■ **INSTRUCTIONS FOR THE TASK**
In the material below, find how many lines contain the string "agent". Write only that number.

■ **RECORDS PROVIDED**
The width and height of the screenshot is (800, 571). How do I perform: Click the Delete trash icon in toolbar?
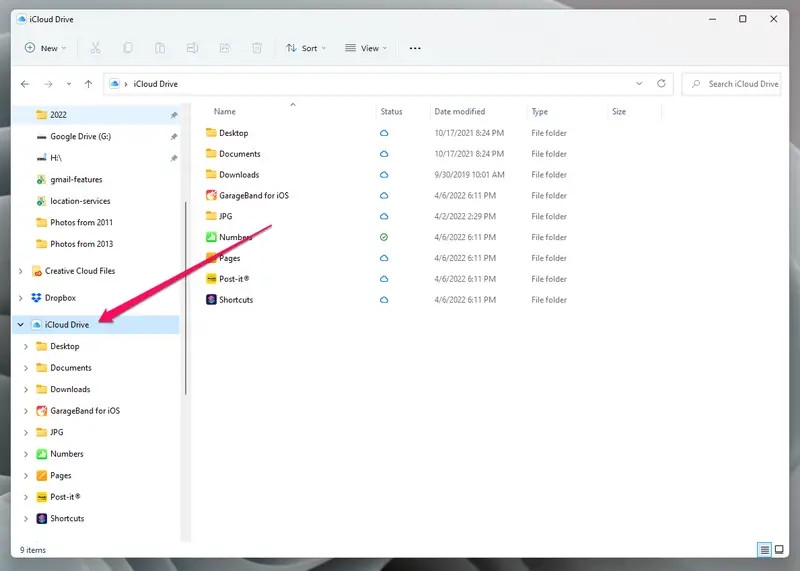click(x=257, y=48)
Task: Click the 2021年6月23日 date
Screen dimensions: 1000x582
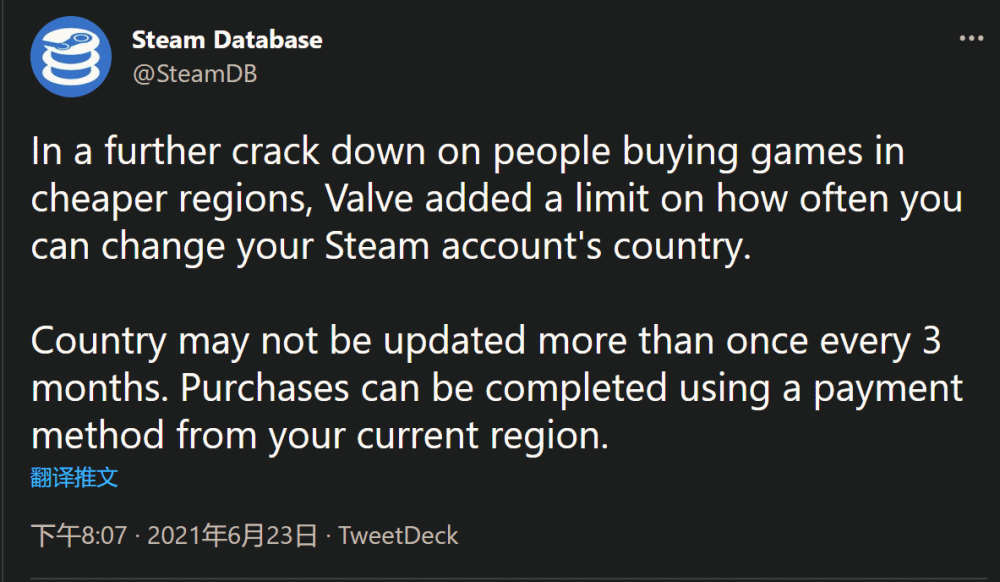Action: tap(232, 535)
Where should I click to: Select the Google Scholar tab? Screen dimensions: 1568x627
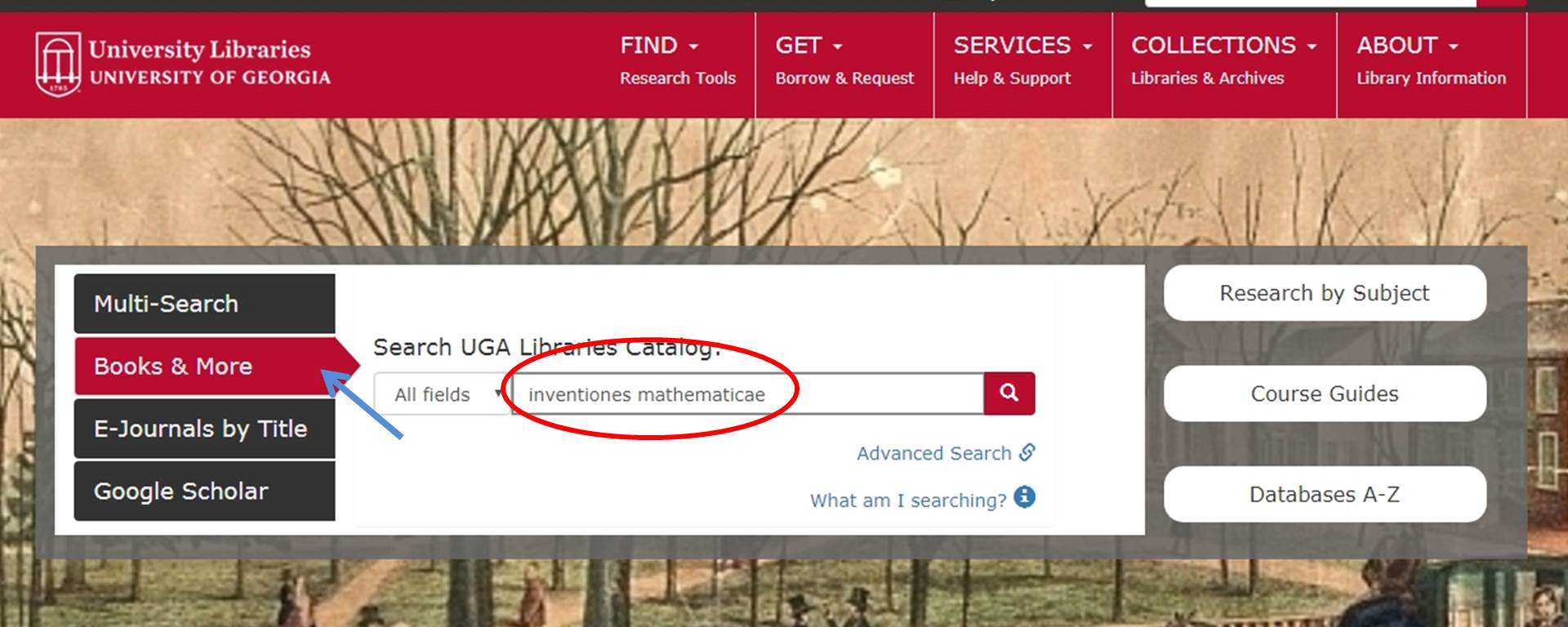[x=204, y=491]
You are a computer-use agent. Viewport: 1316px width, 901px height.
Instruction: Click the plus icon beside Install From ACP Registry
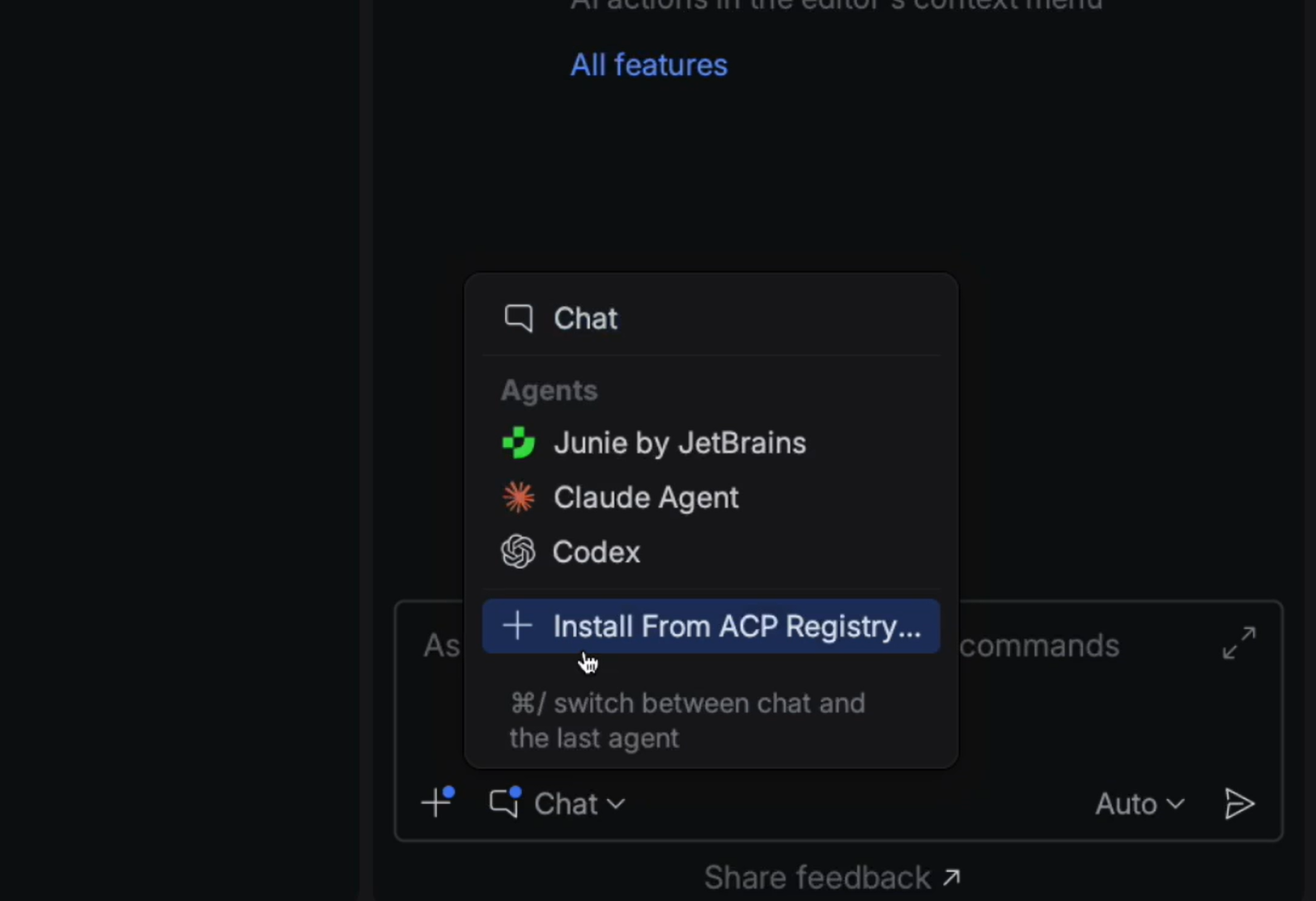517,626
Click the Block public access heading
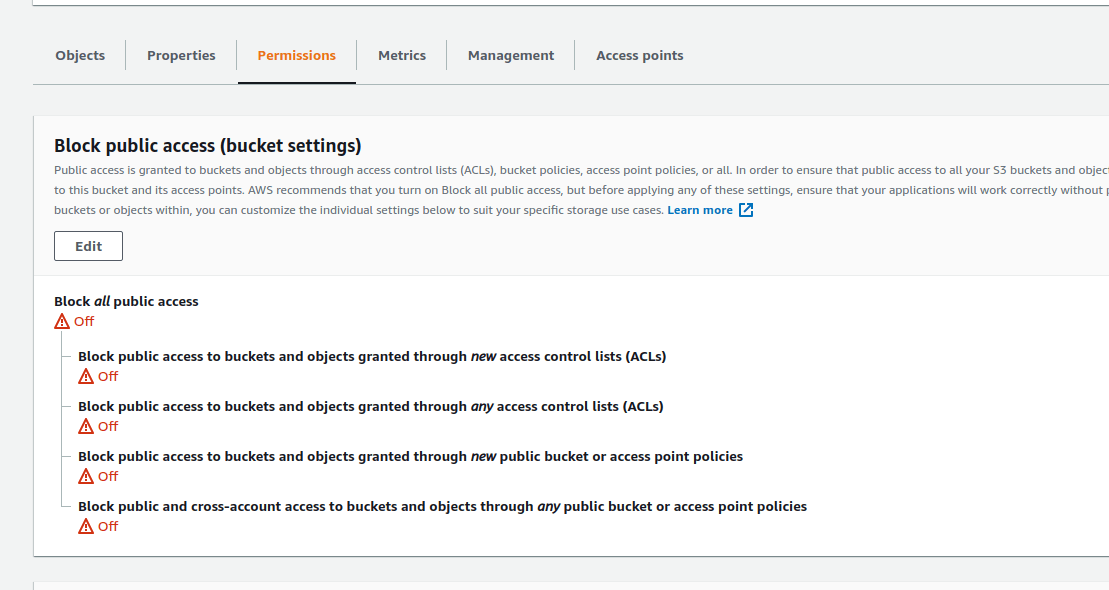 (x=207, y=145)
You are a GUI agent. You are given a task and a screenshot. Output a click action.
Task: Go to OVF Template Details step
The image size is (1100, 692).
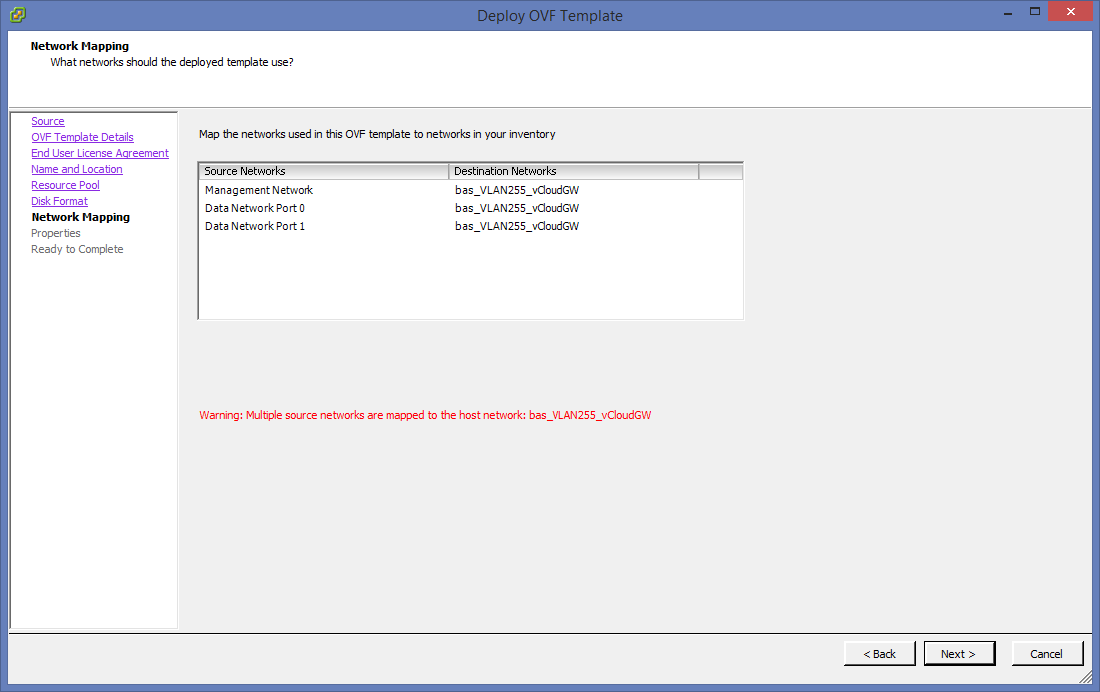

■ **RESPONSE**
2